Love in Bharat and India

Valentine’s Day was followed the next day by the Hindu festival Vasant Panchmi, in which Saraswati, the Hindu goddess of knowledge, is worshipped. It was an occasion of Bharat following India. There are many people, especially in the young English speaking sections of Indian society, who might have wished others Valentine’s Day but might not know about Vasant Panchmi. I would call such people inhabitants of India, where the Western outlook, way of life and culture are increasingly followed and adopted. And there are many people, especially in sections where the Hindu tradition holds strong, who would not have been enthused at all by Valentine’s Day but who would have celebrated Vasant Panchmi. These people are in Bharat, where the traditional values, observances and way of life of our land are prevalent among people.

Valentine’s Day is about romantic love and friendship. Vasant Panchmi is not just about goddess Saraswati. It is also about the onset of vasant or spring, a season in which romantic ties are boosted by an environment suffused with flowers, fragrance, beauty and balmy weather. It is mostly in some of the eastern states where Vasant Panchmi is actively celebrated. But while Vasant Panchmi has remained confined for a long time to where it has been celebrated with zeal, Valentine’s Day has become a strong presence in the urban areas all over the country where the commerce behind it has been able to penetrate among the people through the media, advertising and other tools of marketing.

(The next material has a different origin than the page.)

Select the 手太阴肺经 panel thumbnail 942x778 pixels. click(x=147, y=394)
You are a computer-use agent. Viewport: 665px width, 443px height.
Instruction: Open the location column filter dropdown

Many sections of Indians are now not aware that the tradition of romance in spring has been present in our land for a long time. They are content to associate romance with the single-day observance of Valentine’s Day. It is a story of triumph of commerce over tradition. I worked for a leading PR agency in Delhi. One of the accounts the agency handled was of a major manufacturer and retailer of greeting cards and gifts. The company has a pan-Indian presence. All major cities have multiple outlets offering the merchandise of this company. The company has cards and gifts not just for Valentine’s Day but also for other days earmarked for different relationships. Rakhi takes care of sale of products marking the relationship between brothers and sisters. But there are other days borrowed from the West dedicated to other relationships like Father’s Day and Mother’s Day.

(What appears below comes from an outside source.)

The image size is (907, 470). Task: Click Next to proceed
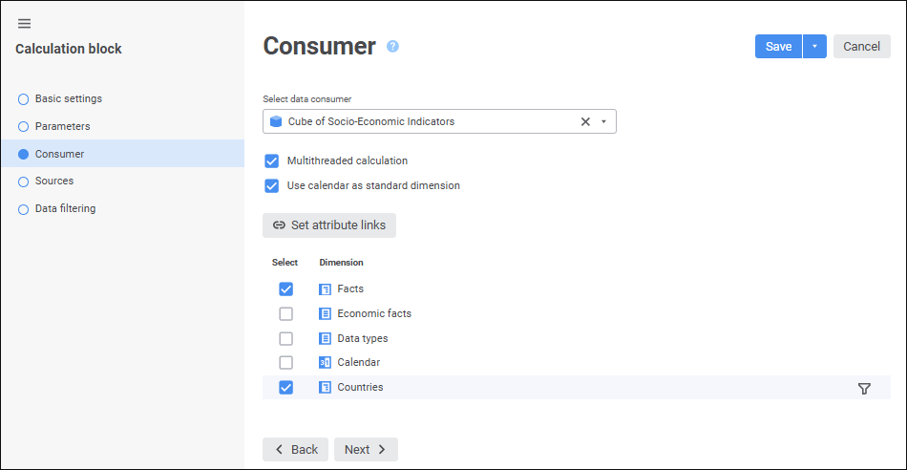366,449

The firm had to push sales of its products for all these days. The PR agency planted stories in newspapers and magazines related to these days on behalf of the firm so that readers became aware of them and observed them by offering gifts and cards. In the week running up to Father’s Day, for example, the agency would plant a story in the pullouts of newspapers about Father’s Day coming up and have in it quotes of celebrities on their fathers. Sure enough, prior to this year’s Valentine’s Day, too, newspapers had articles on it. The idea is to subtly and imperceptibly nudge people towards buying merchandise related to these days. And the soft selling through the PR efforts is done very aggressively. How all these efforts have succeeded! It is a cool and calculated exercise to encash emotions.

A large part of India where the Western way of life is aspirational and has already been adopted is influenced to a great extent by these efforts. Bharat is different from this India. Bharat is where traditional festivals, days, rituals and practices still have a strong presence. Bharat does not buy greeting cards on Valentine’s Day, Father’s Day or Mother’s Day. Indians are much less in number than Bharatiyas but the huge population of India ensures that the number of Indians is big enough to make business attractive for card- and gift-makers and sellers. And business is encouraged by the fact that the number of Indians with the West as their guide is growing every day. The aspiration to catch up culturally with the West is getting stronger with each day in terms of both numbers and intensity. And business interests that have a stake in this aspiration are prodding it.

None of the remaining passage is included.